Gott befahl also dem Erzengel Michael, dieser bußfertigen Sünderin schon auf Erden die Hölle zu bereiten, damit sie nachher ungehindert ins Paradies eingehen könne. Der heilige Michael begab sich hierauf an das Höllentor und überantwortete dem Fürsten Satan für die Dauer dieses Lebens alle drei Seelen, die der Mutter, des Vaters und des Kindes, indem er ihm Vollmacht gab, dieselben während dieses Erdendaseins durch alle menschliche Drangsal zu schleifen, sie zu ängstigen mit jeder Angst, sie zu martern mit jeder Marter. Und der Teufel, der nach dem Willen Gottes der Herr über das Böse ist, antwortete dem Erzengel, daß er sich des Auftrags gern entledigen wolle.

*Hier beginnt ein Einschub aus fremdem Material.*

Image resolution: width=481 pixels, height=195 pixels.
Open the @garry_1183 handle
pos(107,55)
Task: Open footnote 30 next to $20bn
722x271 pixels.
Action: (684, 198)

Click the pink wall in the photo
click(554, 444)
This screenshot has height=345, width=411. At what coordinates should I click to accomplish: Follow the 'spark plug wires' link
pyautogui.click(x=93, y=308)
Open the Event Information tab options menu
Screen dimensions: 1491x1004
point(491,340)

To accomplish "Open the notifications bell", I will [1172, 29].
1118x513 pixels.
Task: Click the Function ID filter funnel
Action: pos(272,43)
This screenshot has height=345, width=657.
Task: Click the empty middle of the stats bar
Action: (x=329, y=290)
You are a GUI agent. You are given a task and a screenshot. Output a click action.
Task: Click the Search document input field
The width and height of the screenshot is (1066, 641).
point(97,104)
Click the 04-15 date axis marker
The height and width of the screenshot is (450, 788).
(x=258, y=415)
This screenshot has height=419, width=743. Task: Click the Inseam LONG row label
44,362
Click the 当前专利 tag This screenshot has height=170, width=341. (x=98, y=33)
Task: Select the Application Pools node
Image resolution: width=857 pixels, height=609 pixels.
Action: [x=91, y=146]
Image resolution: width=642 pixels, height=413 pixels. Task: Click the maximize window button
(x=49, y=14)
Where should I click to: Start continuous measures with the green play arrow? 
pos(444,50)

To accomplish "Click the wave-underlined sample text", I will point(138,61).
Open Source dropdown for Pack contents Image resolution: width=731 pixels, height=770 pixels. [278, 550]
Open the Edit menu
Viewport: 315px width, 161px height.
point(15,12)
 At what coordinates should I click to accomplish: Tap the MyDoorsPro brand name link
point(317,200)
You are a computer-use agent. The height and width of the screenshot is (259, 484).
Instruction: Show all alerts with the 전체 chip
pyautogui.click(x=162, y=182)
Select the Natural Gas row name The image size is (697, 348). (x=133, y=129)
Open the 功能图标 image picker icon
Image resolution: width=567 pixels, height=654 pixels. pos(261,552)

Während der Ausführung des göttlichen Befehls ging auf Erden das Leben seinen Gang. Die edle Dame von Bastarnay schenkte dem Herrn Imbert das schönste Kind der Welt, einen Knaben wie aus Milch und Blut, voll Geist und Verstand wie ein kleiner Jesusknabe, lachend und voll Tollheiten wie ein heidnischer Liebesgott, immer schöner werdend von Tag zu Tag. Die glänzenden körperlichen und geistigen Eigenschaften seiner Eltern hatten bei ihm eine Mischung von wunderbar scharfem Verstand und holdester Grazie hervorgebracht, während sein älterer Bruder seinem Vater nachschlug, dem er zum Erschrecken ähnlich wurde. Der alte Bastarnay, der dieses Wunder von Schönheit und Geist täglich wie ein himmlisches Mirakel anstaunte, hätte gern seine ewige Seligkeit darangegeben, um dem jüngeren die Rechte der Erstgeburt zu verschaffen, und er hoffte dies durch die Protektion des Königs wirklich zu erreichen. Berthe wußte nicht, wie sie sich zu der Sache stellen sollte. Sie vergötterte das Kind des Geliebten, während sie ihren Erstgeborenen nur mäßig lieben konnte; aber trotzdem verteidigte sie diesen gegen die üblen Absichten seines Vaters. Sie war nicht unzufrieden mit dem Lauf der Dinge und überredete sich gern, ihr Gewissen betäubend, daß die Sachen so bleiben würden, wie sie jetzt standen, da inzwischen zwölf Jahre verflossen waren, ohne daß ihre Freude durch anderes als Zweifel und Furcht getrübt wurde. Einmal jedes Jahr erschien, wie vereinbart, der Mönch von Marmoustiers, den niemand kannte als die Kammerzofe, auf einen ganzen Tag auf dem Schlosse, um seinen Sohn zu sehen, trotzdem Berthe den Bruder Johannes schon mehrere Male gebeten hatte, auf sein Recht zu verzichten. Aber der Mönch deutete auf das Kind und sagte: »Du siehst ihn alle Tage des Jahrs und ich nur einen einzigen!«

Da fand die arme Mutter kein Wort der Erwiderung.

Einige Monate vor der letzten Empörung des Herrn Ludwig gegen seinen Vater, den König, entschloß sich der alte Bastarnay in seinem Vaterstolz, seinen jüngeren Sohn, der gerade sein zwölftes Jahr erreicht hatte und so gelehrt war, daß er einmal eine Leuchte der Wissenschaft zu werden versprach, mit sich an den Hof von Burgund zu führen, wo er hoffen durfte, daß Herzog Karl, ein Freund der Männer von Geist, dem Jüngling eine Laufbahn bereiten werde, um die ihn Fürsten und Prinzen von Geblüt beneiden müßten. Jetzt hielt der Teufel seine Zeit für gekommen und fuhr mit seinem stinkenden Schwanz mitten in das schöne Glück, um es nach seiner Art zurechtzustutzen.